INTRODUCTION: The presence of tumor-infiltrating lymphocytes (TILs) is correlated with good prognosis and outcome after (immuno)therapy in triple-negative and HER2-positive breast cancer. However, the role of TILs in luminal breast cancer is less clear. Emerging evidence has now demonstrated that genetic aberrations in malignant cells influence the immune landscape of tumors. Phosphatidylinositol 3-kinase (PI3K) is the most common altered pathway in ER-positive breast cancer. It is unknown whether changes in the PI3K pathway result in a different composition of the breast tumor microenvironment. Here we present the retrospective analysis of a prospective randomized trial in ER-positive breast cancer on the prognostic and predictive value of specific tumor-associated lymphocytes in the context of PI3K alterations. METHODS: We included 563 ER-positive tumors from a multicenter trial for stage I to III postmenopausal breast cancer patients, who were randomized to tamoxifen or no adjuvant therapy. The amount of CD8-, CD4-, and FOXP3-positive cells was evaluated by immunohistochemistry and quantified by imaging-analysis software. We analyzed the associations between PIK3CA hotspot mutations, PTEN expression, phosphorylated proteins of the PI3K and MAPK pathway (p-AKT, p-ERK1/2, p-4EBP1, p-p70S6K), and recurrence-free interval after adjuvant tamoxifen or no adjuvant treatment. RESULTS: CD8-positive lymphocytes were significantly more abundant in PIK3CA-mutated tumors (OR = 1.65; 95% CI 1.03-2.68). While CD4 and FOXP3 were not significantly associated with prognosis, patients with tumors classified as CD8-high had increased risk of recurrence (HR = 1.98; 95% CI 1.14-3.41; multivariable model including PIK3CA status, treatment arm, and other standard clinicopathological variables). Lymphocytes were more often present in tumors with increased PI3K downstream phosphorylation. This was most pronounced for FOXP3-positive cells. CONCLUSION: These exploratory analyses of a prospective trial in luminal breast cancer suggest high CD8 infiltration is associated with unfavorable outcome and that PI3K pathway alterations might be associated with the composition of the tumor microenvironment.

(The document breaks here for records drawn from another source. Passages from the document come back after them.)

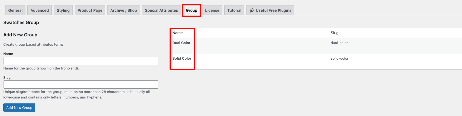The image size is (462, 116).
Task: Open the Styling tab
Action: 63,10
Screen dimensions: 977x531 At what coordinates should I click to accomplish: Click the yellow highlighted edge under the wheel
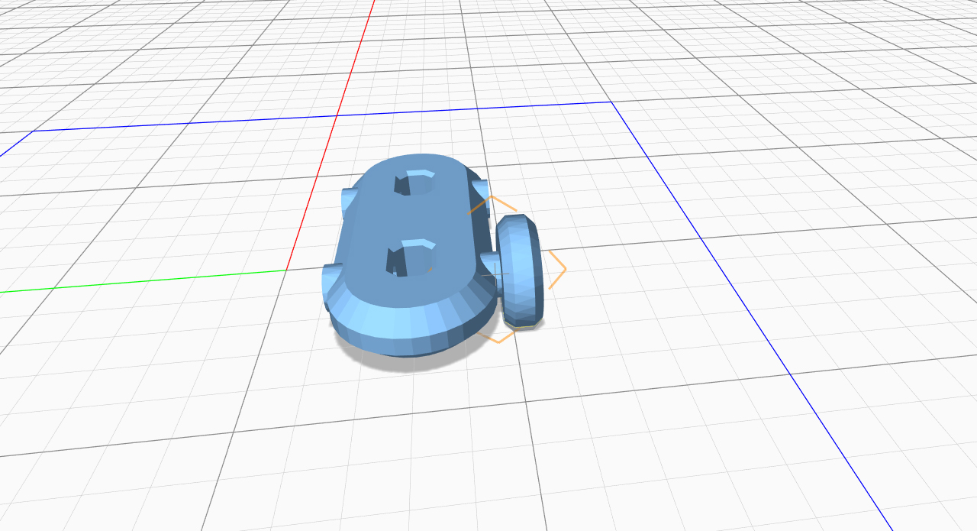point(523,327)
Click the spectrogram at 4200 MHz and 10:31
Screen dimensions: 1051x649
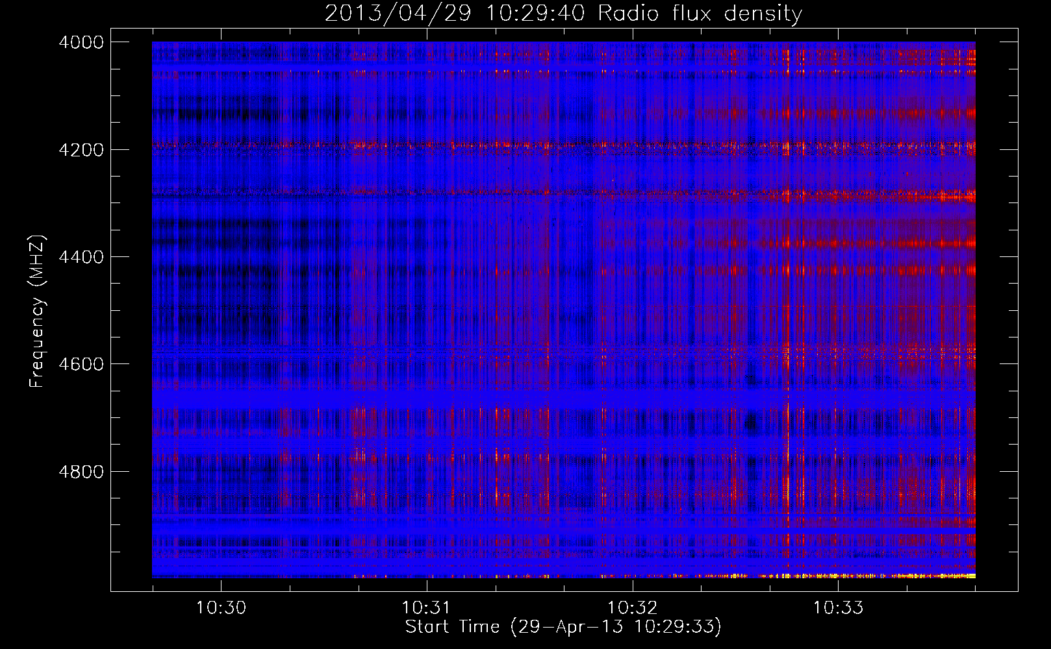pos(427,149)
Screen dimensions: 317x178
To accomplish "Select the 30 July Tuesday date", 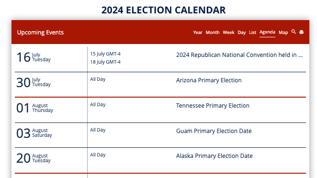I will pyautogui.click(x=34, y=82).
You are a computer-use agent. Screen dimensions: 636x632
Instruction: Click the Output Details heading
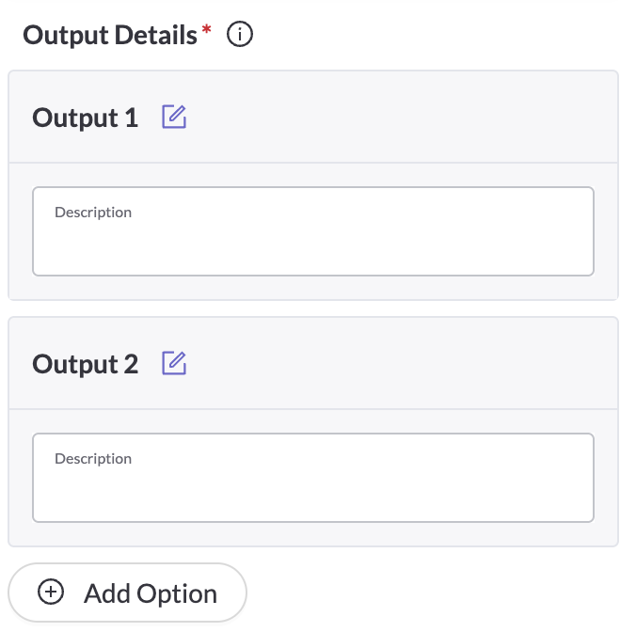[109, 36]
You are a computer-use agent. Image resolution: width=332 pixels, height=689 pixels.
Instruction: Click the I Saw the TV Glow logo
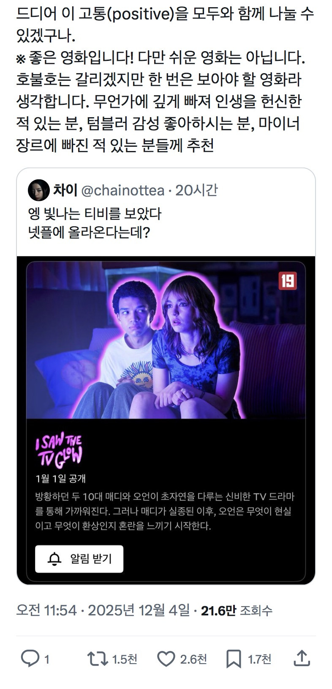(59, 450)
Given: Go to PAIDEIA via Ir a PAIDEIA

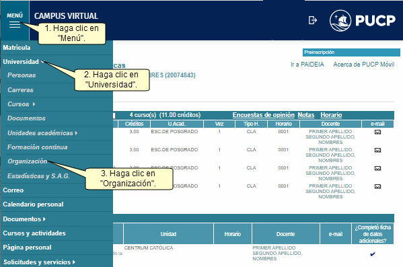Looking at the screenshot, I should pos(307,65).
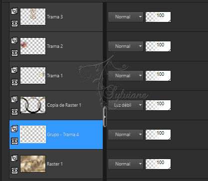Select the Raster 1 layer name
The height and width of the screenshot is (181, 208).
[55, 164]
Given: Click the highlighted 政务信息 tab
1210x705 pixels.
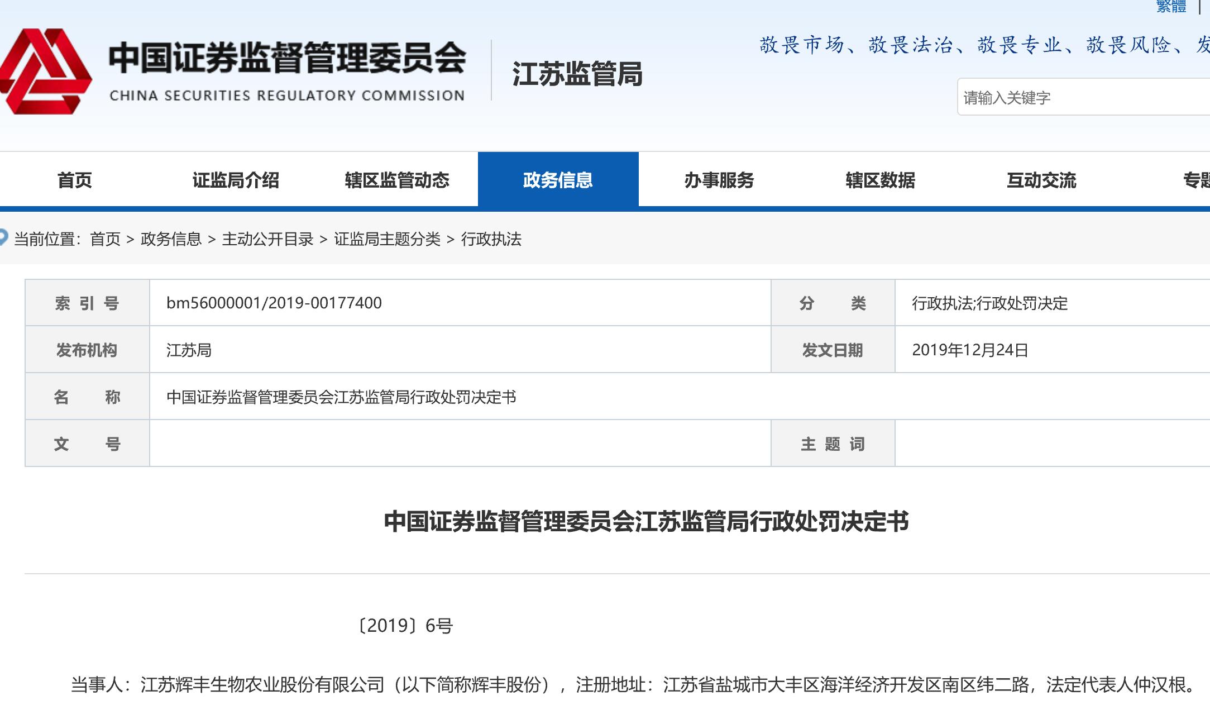Looking at the screenshot, I should click(x=558, y=180).
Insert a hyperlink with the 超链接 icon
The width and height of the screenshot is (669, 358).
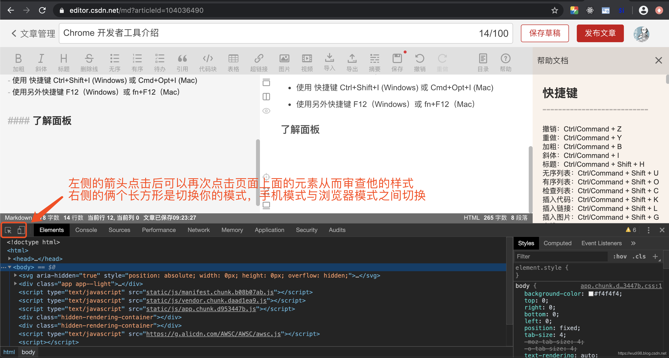(x=259, y=62)

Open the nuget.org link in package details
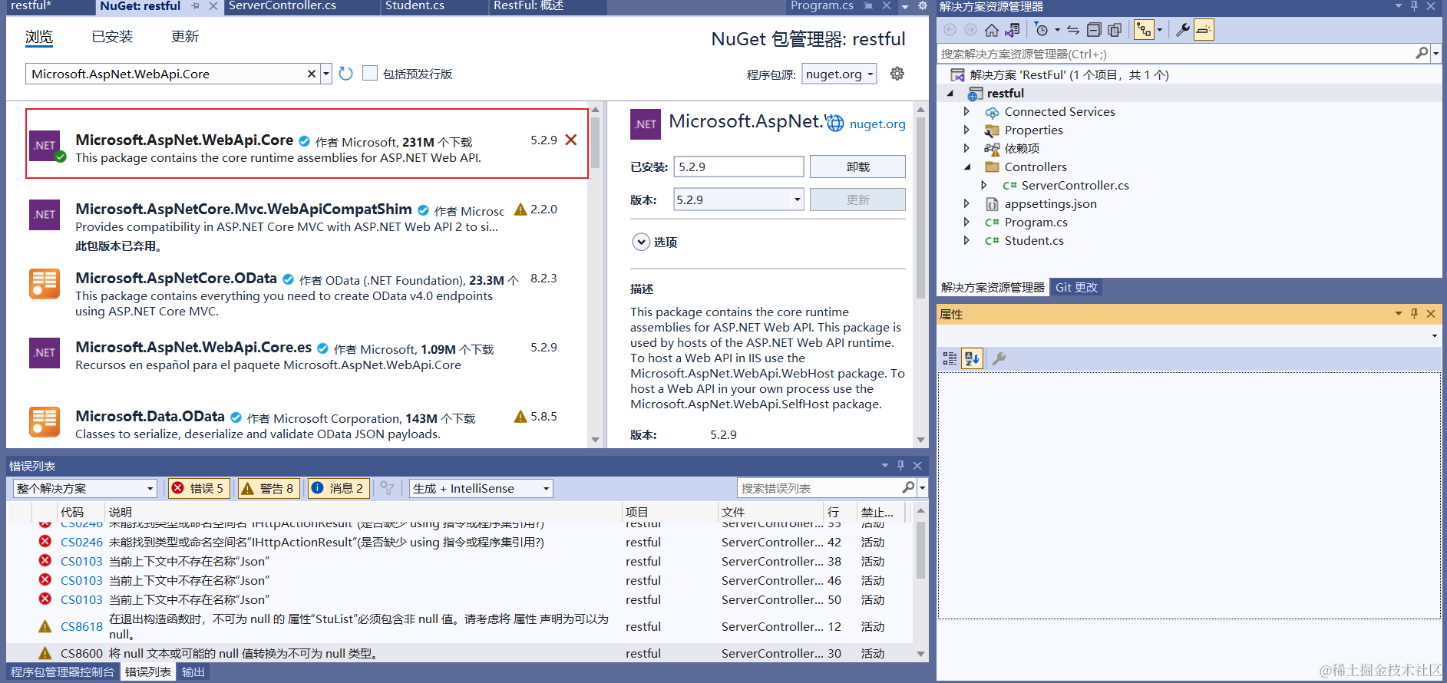pyautogui.click(x=877, y=124)
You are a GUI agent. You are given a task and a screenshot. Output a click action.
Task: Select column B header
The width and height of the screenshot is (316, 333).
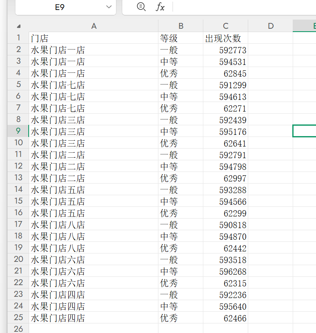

Hierarchical clustering of activated proteins in the PI3K and MAPK pathways in ER-positive, HER2-negative breast cancer with potential therapeutic consequences.

BACKGROUND: The phosphatidylinositol-3-kinase (PI3K) and/or mitogen-activated protein kinase (MAPK) pathways are frequently activated in breast cancer which can result in antioestrogen resistance. Single protein markers failed to be introduced into clinical practice. We, therefore, aimed to find a better read-out of activation of the PI3K and MAPK pathways in ER+/HER2- breast cancer. Assessment of seven PI3K/MAPK proteins might better reflect pathway activation and distinguish patients without adjuvant tamoxifen benefit. METHODS: Tumour blocks were recollected from 293 primary postmenopausal ER+/HER2- breast cancer patients randomised between tamoxifen and no adjuvant therapy. PTEN, p-AKT(Thr308), p-AKT(Ser473), p-p70S6K, p-4EBP1, p-ERK1/2 and p-S6RP expression was assessed by immunohistochemistry followed by unsupervised hierarchical clustering. The primary endpoint was recurrence-free interval. Multivariate Cox models were used to assess tamoxifen benefit. A classification tool was developed based on protein expression profile. RESULTS: Subgroups were identified with preferentially activated (A) and preferentially not activated (N) proteins. Patients in group N derived significant benefit from tamoxifen (multivariate hazard ratio (HR) = 0.23, p = 0.000101), while patients from group A did not (multivariate HR = 1.37, p = 0.64), p for interaction 0.020. Our generated classification tool confirmed these results (p for interaction 0.024). CONCLUSIONS: Hierarchical clustering of seven PI3K/MAPK proteins reflects pathway activation and can guide treatment decisions in primary ER+/HER2- postmenopausal breast cancer patients.